More than 20 years ago, Dr. Norman Anderson at the Robert Boisonneault Oncology Institute successfully treated a man whose metastatic melanoma had produced 23 brain lesions. Anderson performed whole brain radiation, administering low doses twice a day. His discovery led to a study with 19 patients, whose melanomas together had metastasized to the brain, other areas of the head, neck, lung, abdomen, liver, pelvis, and extremities, along with lymph nodes. They had all exhausted their other treatment options.

In a recent presentation, Dr. Anderson reports that 108 patients whose melanomas involved 171 areas in the body have completed treatment. Eighty percent of people whose melanoma was metastatic at the outset are alive three years after radiation treatment, and the occurrence of further disease elsewhere over time has been “markedly diminished if not eliminated, increasing the potential for a cure.” Other patients have remained disease-free for up to a decade and longer.

Dr. Anderson’s radiation protocol, often used without the addition of surgery or pharmaceuticals, eliminated melanomas that had been resistant to other procedures, or that had returned following surgery, chemotherapy, and immunotherapy.

Dr. Anderson points out that timing is key, and there is a big difference between once-daily radiation (the current standard of care) and smaller doses of twice- daily radiation. More frequent radiation has eliminated tumors even in untreated areas, a historically rare phenomenon called the abscopal effect. Such tumor reduction beyond the treatment area may be due to an immune response resulting from the repeated lower radiation doses.
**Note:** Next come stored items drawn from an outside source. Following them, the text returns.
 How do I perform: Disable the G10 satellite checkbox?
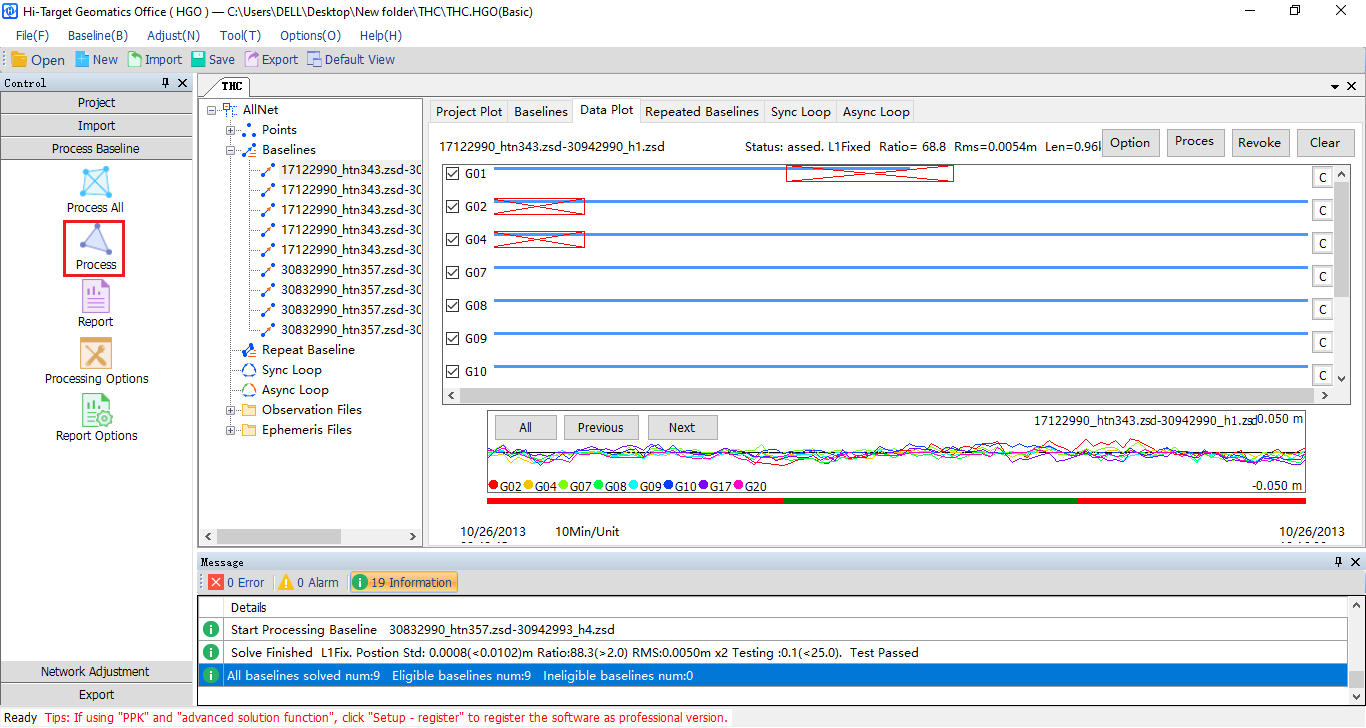tap(452, 372)
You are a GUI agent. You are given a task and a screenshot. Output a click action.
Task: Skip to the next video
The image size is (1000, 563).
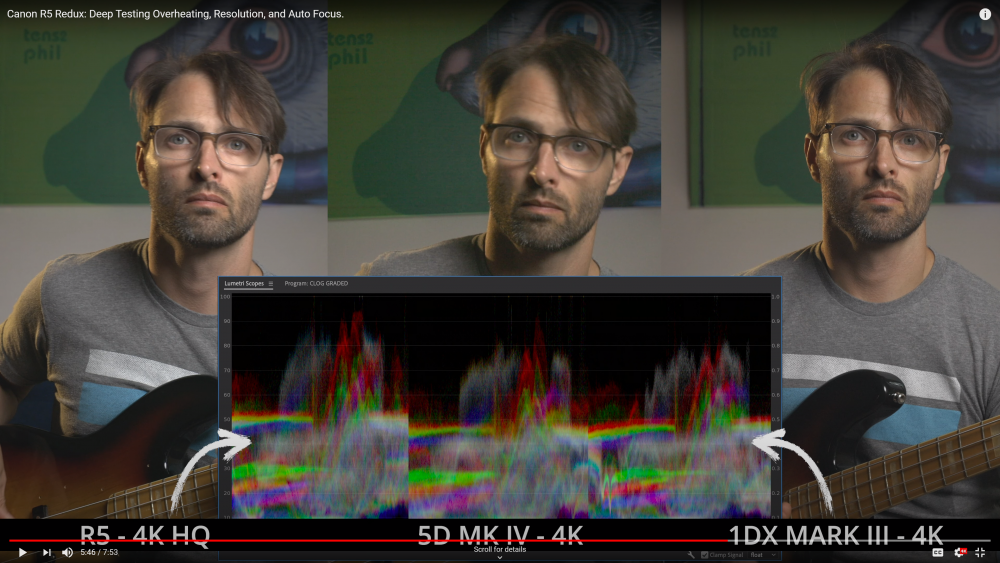click(46, 552)
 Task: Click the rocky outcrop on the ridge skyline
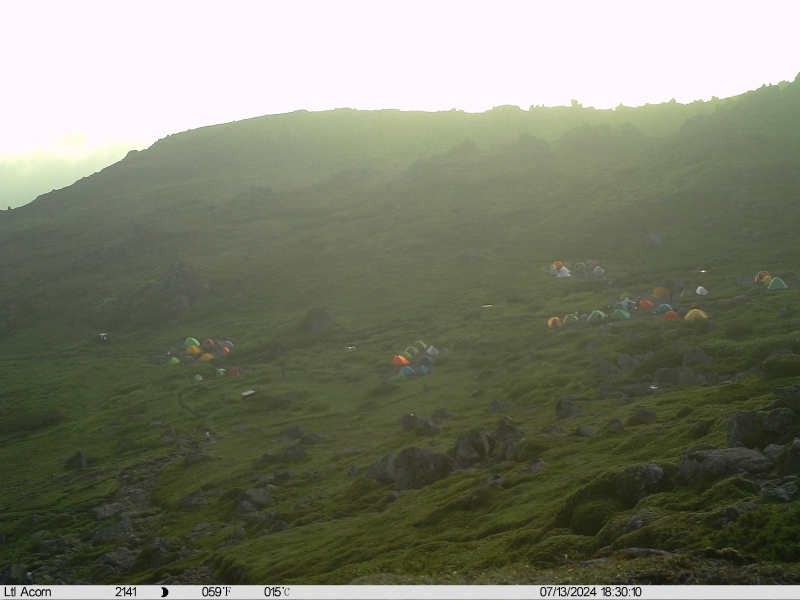(575, 103)
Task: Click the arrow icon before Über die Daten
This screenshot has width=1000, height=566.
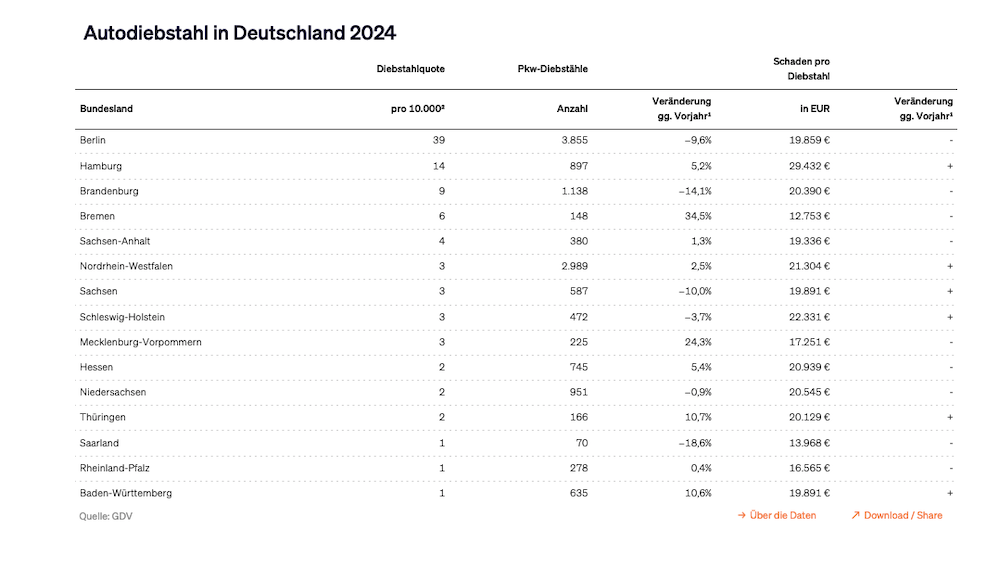Action: [741, 516]
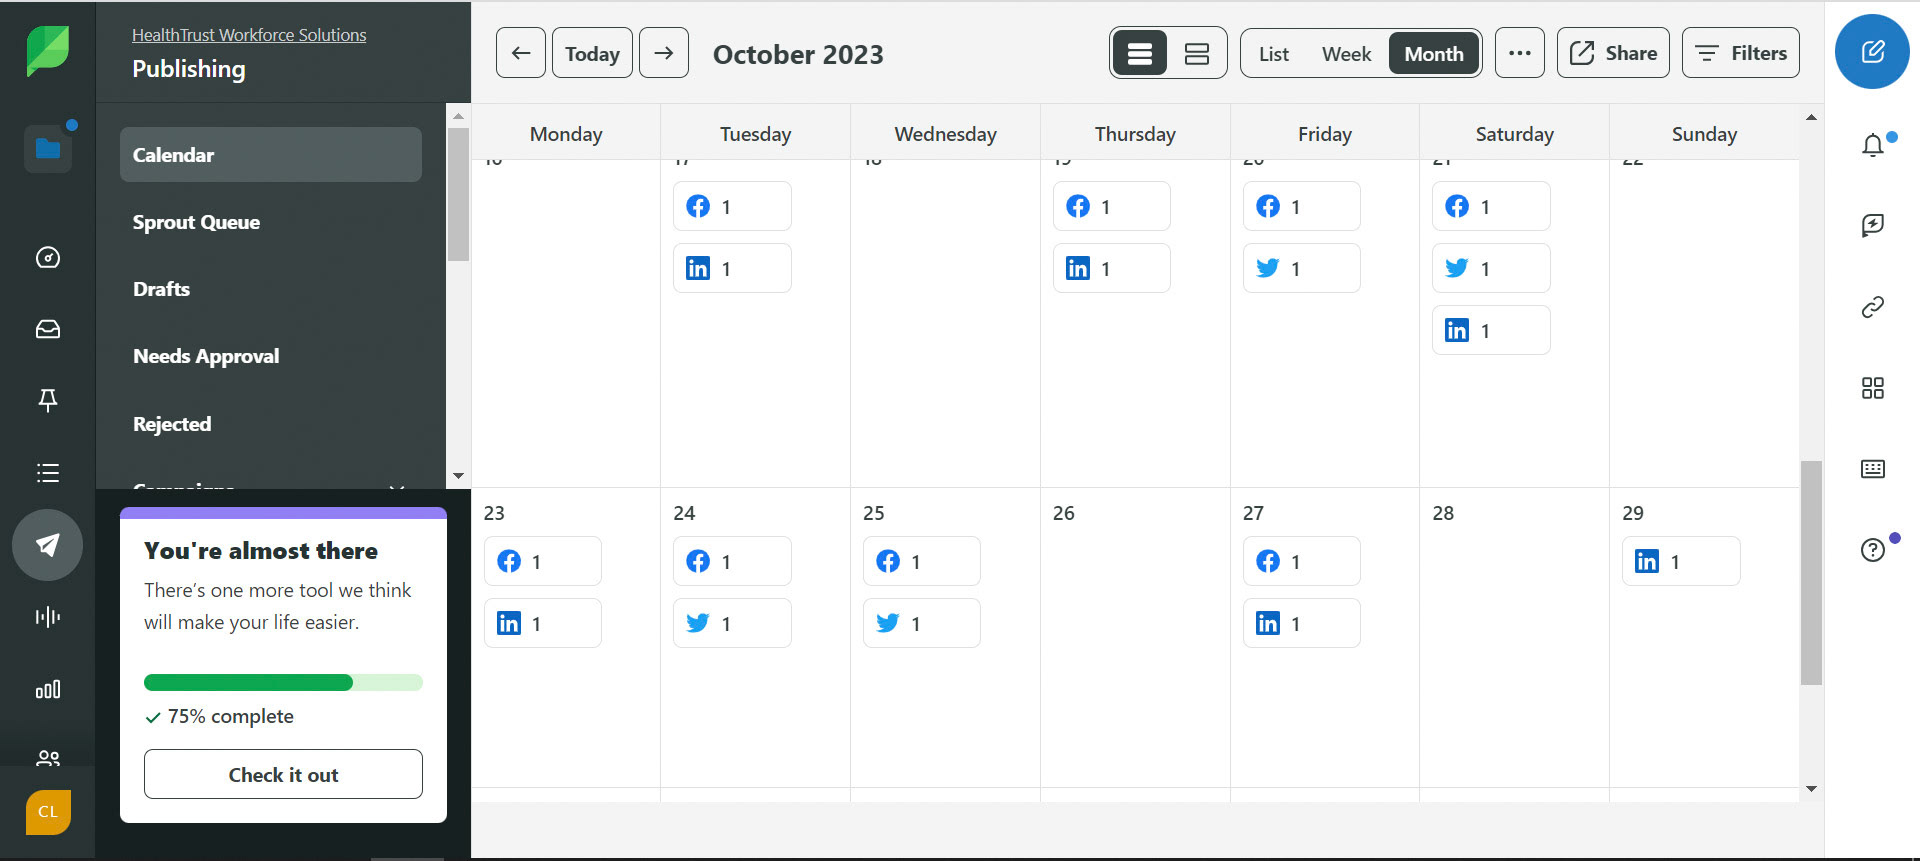Click the link shortener chain icon
1920x861 pixels.
pyautogui.click(x=1873, y=307)
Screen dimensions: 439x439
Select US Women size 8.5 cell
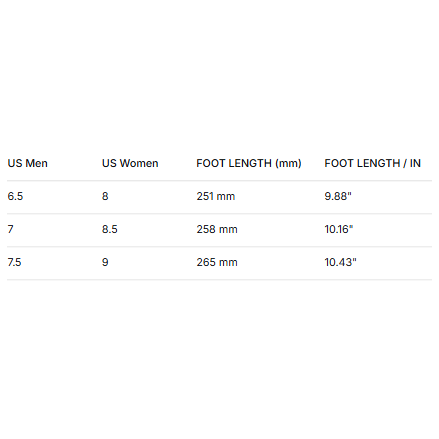coord(110,229)
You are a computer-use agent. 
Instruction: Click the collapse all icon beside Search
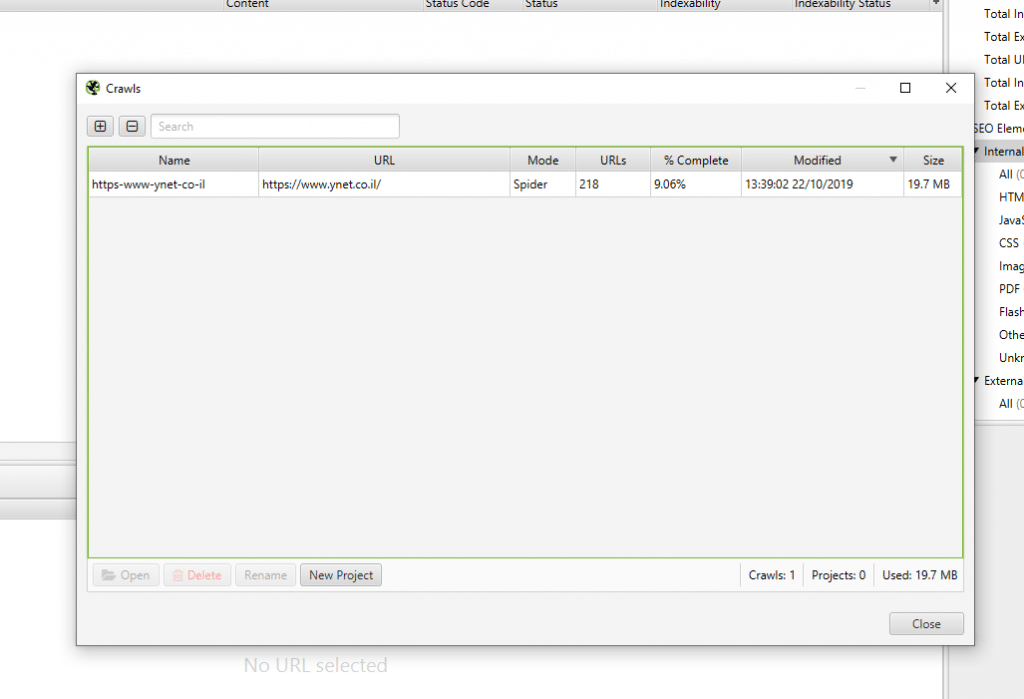(x=132, y=126)
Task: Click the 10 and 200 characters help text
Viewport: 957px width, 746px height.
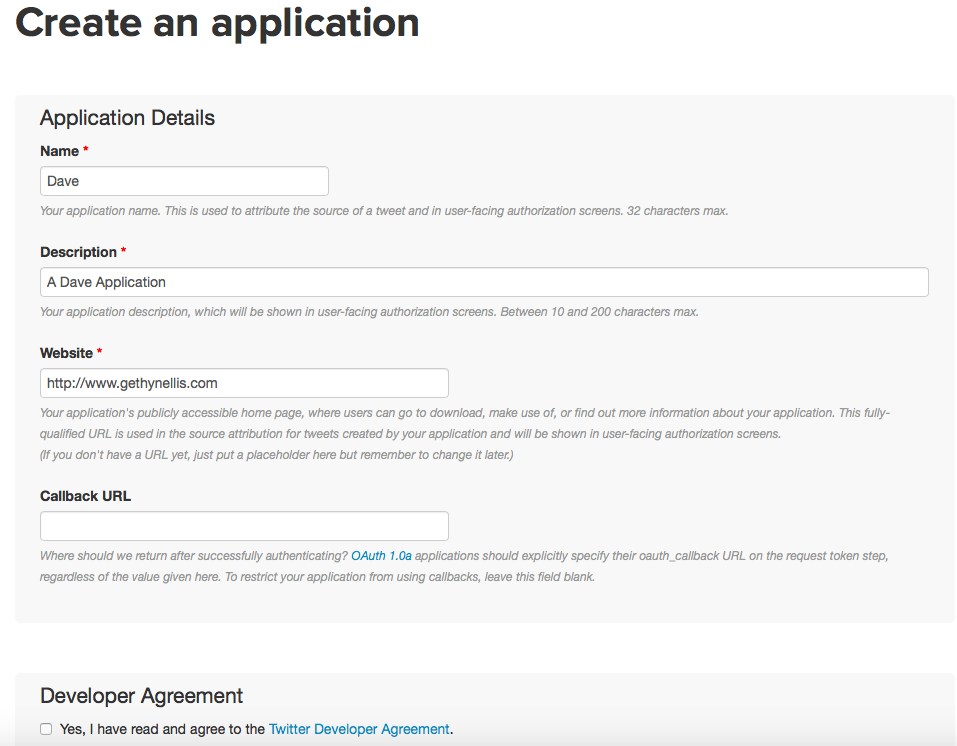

Twice-daily radiation can eliminate all signs of the disease, reduce side effects significantly, and extend patient survival, for a small fraction of the cost of other treatments. According to the medical literature, treating advanced melanoma in which surgery is not an option can cost around $1.6 million to add a single year of progression-free survival. “This places overwhelming and undue pressure upon our medical oncology colleagues to deliver both optimal care but with little or no ability to control its financial burden,” Dr. Anderson says. “Treatment with twice daily radiation as an alternative appears to offer optimum results while markedly decreasing overall cost to a few percent.”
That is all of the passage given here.